# things to look for when buying a bank sale



## cuzzin_elias (Jul 7, 2009)

So I am looking at a house this weekend that is a bank repossession that is offered at a very attractive price. I realize that with repos there is often damage done and sold 'as is'. Ideally I would like to purchase, fix up and then rent for additional income

What are some things I should specifically look out for when looking at distressed properties? What would be a deal breaker vs something that's an easy fix? Any advice appreciated


----------



## Berubeland (Sep 6, 2009)

Look for structure. Level floors, straight walls, look from across the street to see if the house frame is straight or leaning. Look for Wall cracks

Smell for mould which can be an expensive/advanced problem.

If the police have been through the house they will remove vents and baseboards looking for stashes of drugs which could indicate a grow up or lab.

If there is a problem it should reward me handsomely to take care of it.

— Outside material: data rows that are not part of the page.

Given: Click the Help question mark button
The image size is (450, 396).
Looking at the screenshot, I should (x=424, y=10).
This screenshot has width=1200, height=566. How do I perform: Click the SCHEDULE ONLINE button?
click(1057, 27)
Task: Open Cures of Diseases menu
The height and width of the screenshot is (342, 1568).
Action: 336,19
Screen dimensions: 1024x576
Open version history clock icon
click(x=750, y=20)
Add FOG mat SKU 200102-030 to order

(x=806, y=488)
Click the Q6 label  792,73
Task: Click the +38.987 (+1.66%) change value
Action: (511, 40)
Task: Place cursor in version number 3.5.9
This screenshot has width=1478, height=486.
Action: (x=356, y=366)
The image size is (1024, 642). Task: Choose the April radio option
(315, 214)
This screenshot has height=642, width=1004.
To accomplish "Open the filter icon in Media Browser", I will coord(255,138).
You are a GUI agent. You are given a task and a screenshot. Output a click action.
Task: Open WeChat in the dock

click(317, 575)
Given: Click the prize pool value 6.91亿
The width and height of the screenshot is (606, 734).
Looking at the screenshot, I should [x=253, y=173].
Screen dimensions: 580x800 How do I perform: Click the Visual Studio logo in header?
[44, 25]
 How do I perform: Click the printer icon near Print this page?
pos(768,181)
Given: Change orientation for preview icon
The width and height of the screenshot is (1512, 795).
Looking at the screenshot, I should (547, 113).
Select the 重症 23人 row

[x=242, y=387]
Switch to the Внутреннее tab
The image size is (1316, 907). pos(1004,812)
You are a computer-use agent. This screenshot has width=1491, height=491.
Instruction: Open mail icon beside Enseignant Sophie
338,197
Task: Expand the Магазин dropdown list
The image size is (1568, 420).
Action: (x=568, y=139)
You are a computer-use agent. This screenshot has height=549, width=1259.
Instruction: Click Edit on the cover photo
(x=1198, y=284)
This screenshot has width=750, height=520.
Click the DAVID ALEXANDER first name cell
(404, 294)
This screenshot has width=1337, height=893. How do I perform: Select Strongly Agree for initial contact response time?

So if there is $10,000 worth of damage I should get at least $20,000 to deal with it.


----------



## Four Pillars (Apr 5, 2009)

Alright now that the expert has posted, I can give my opinion. 

I would say don't buy the house. You clearly don't know much about renovations/fixing up a house otherwise you probably wouldn't be asking. We gutted out house when we bought it and got a pretty harsh crash course in how incredibly much it costs to rebuild most of a house. 

You say the price is attractive - compared to what? A good house? There are no deals in real estates - you get what you pay for.

If you really want to get into real estate investing then buy something in better condition - a small condo for example might be a better starting point for you.


----------



## FrugalTrader (Oct 13, 2008)

Cuzzin_elias, make sure that you can get into the property to inspect it. Sometimes (like in NL), they won't allow a walk through and sell the house as is which is ridiculous in my opinion. 

A lot of times, there is siginficant damage by the previous owner. One foreclosure that I walked through had severe water damage by "someone" leaving the bathtub faucet running.


----------



## Rickson9 (Apr 9, 2009)

cuzzin_elias said:


> So I am looking at a house this weekend that is a bank repossession that is offered at a very attractive price. I realize that with repos there is often damage done and sold 'as is'. Ideally I would like to purchase, fix up and then rent for additional income
> 
> What are some things I should specifically look out for when looking at distressed properties? What would be a deal breaker vs something that's an easy fix? Any advice appreciated


Take the gross rent for the year and multiply it by 5. If the price isn't cheaper than that, you can't afford to fix it.


----------